Sunday Express

Stick with your stake

LONG-TERM STOCK MARKET REWARDS

- By Harvey Jones

STOCK markets have suffered a bumpy millennium as the world has been hit by one crisis after another, but they still remain one of the best ways of generating long-term wealth.

The dot.com crash in 2000, the September 11 terror attacks the following year, the financial crisis in

2008, the 2020 Covid pandemic and now the Russian invasion in Ukraine have all rattled investors.

It is a disappoint­ment after the long bull markets of the 1980s and 1990s, which saw the FTSE 100 peak at 6,930 on December 31, 1999.

More than 21 years later, it trades only slightly higher at around 7,400.

Do not be fooled, investors have still made money in that time.

Most investors will not have put all their money into the market at the top on Millennium Eve, but will have bought shares at much lower levels.

Those who reinvested their dividends to buy more stock, rather than taking them as income, will have done particular­ly well, said AJ Bell head of investment analysis Laith Khalaf.

“If you had invested in the FTSE 100 on Millennium Eve, and reinvested all your dividends, you will have made a total return of 137 per cent,” he said.

The UK stock market has

underperfo­rmed against its global rivals over the last decade, so investors who bought global stocks will have done better.
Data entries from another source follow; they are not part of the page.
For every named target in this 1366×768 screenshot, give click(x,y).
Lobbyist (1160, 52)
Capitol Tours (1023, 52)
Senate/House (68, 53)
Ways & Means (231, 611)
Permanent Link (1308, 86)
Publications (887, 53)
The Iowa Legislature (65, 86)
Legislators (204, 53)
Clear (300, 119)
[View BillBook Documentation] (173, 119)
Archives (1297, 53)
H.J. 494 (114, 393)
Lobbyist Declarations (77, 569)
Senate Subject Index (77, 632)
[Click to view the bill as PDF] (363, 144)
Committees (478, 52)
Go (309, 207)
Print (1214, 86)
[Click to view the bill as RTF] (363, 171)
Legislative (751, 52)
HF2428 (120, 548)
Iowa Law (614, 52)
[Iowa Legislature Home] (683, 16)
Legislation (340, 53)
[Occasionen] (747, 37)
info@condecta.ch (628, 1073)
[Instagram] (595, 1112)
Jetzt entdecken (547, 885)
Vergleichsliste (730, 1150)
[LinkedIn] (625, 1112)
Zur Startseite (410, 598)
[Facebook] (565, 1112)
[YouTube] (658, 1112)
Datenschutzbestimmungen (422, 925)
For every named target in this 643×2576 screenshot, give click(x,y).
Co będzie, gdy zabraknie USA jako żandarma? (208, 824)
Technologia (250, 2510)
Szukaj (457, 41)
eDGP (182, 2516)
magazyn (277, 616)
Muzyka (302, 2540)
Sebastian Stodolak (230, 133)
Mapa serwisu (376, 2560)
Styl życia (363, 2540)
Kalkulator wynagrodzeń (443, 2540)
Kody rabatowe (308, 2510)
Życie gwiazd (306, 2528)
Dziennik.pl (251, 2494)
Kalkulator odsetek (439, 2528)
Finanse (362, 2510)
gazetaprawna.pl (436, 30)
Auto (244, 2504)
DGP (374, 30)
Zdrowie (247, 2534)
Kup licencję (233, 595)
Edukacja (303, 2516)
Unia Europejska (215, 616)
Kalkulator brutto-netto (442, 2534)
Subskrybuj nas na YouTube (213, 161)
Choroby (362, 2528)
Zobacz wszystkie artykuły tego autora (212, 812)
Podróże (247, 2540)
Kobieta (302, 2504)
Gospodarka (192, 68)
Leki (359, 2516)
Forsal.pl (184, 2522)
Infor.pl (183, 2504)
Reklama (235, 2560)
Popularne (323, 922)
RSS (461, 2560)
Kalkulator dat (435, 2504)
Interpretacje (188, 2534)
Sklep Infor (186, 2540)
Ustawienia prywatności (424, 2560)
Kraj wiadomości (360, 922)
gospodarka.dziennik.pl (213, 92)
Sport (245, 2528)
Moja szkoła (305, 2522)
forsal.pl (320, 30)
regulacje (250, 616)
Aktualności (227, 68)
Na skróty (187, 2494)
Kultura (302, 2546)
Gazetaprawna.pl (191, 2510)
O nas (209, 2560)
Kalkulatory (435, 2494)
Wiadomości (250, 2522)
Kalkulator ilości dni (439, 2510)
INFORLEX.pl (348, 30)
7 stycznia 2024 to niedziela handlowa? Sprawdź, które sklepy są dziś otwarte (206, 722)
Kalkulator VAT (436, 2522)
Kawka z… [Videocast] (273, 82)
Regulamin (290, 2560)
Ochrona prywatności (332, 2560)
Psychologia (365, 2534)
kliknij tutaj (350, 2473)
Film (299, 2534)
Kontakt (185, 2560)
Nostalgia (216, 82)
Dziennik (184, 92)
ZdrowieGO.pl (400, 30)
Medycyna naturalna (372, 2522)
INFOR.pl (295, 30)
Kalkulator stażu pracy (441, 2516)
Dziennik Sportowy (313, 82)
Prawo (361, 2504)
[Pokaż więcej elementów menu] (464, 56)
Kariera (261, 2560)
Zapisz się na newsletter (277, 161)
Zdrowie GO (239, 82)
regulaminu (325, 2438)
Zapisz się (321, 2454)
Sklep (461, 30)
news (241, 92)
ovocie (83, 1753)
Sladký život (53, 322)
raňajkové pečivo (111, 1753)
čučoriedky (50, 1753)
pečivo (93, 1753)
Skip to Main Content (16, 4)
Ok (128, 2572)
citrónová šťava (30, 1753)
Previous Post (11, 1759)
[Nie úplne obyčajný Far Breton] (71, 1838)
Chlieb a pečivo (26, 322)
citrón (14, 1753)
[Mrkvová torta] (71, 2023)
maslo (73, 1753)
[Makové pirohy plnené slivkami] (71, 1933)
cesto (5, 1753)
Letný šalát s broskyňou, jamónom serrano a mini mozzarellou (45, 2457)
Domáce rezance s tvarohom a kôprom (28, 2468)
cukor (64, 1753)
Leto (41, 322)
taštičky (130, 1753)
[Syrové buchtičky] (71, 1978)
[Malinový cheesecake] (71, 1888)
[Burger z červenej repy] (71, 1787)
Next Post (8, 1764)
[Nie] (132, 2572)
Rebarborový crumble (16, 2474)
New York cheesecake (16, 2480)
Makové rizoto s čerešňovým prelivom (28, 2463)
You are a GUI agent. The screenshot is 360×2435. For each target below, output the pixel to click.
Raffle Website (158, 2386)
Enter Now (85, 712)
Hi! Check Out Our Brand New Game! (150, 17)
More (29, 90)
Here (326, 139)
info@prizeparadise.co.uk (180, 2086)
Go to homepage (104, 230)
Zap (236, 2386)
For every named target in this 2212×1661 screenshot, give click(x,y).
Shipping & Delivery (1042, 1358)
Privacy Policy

Khalaf said: “If you had invested £10,000 in the average global fund 10 years ago you would have £28,000 today.”

Yet even an investment in the splutterin­g UK stock market would have more than doubled your money, turning £10,000 into £20,500, he said.

Savers frustrated by the low returns on cash as inflation rockets are also wary of the stock market, amid growing talk of a global recession and share price crash.

Khalaf said that volatility is “part and parcel of stock market investing”.

He added: “The good news is that even if share prices take a big tumble, in the longer run investors should make a healthy profit as shares beat most other asset classes over time.”

Nobody should invest in shares for a period of less than five years, to give them time to recover from any crash.

The longer your investment time frame, the greater the benefits, said Lee Wild, head of equity strategy at Interactiv­e Investor: “Between January 1, 1986, and March 31, 2022, the FTSE 100 delivered a total return of more than 2,010 per cent, from share price growth and reinvested dividends.”

That would have turned £10,000 into a staggering £211,000, although of course its real value would have been eroded by inflation.

Wild said this shows the value of sticking by shares through thick and thin, and resisting the urge to sell in a panic when markets crash.

“Investors with a longer-term horizon should hold onto their shares, keep investing, and wait for stormy waters to settle,” he added.

Avoid the temptation to time the market by second-guessing share price movements. “None of us have a crystal ball, you are relying on luck more than skill,” Wild said.

The last 20 years are not unusually volatile: the 1980s and 1990s saw the Chernobyl nuclear meltdown in 1986, the Black Monday crash of 1987, the Iraq invasion of Kuwait in 1990, and Black Wednesday in 1992, when Britain left the Exchange Rate Mechanism.

Stock markets do crash but always recover in the end.wild said: “To reduce your exposure to volatility, consider investing regular monthly amounts rather than major lump sums.”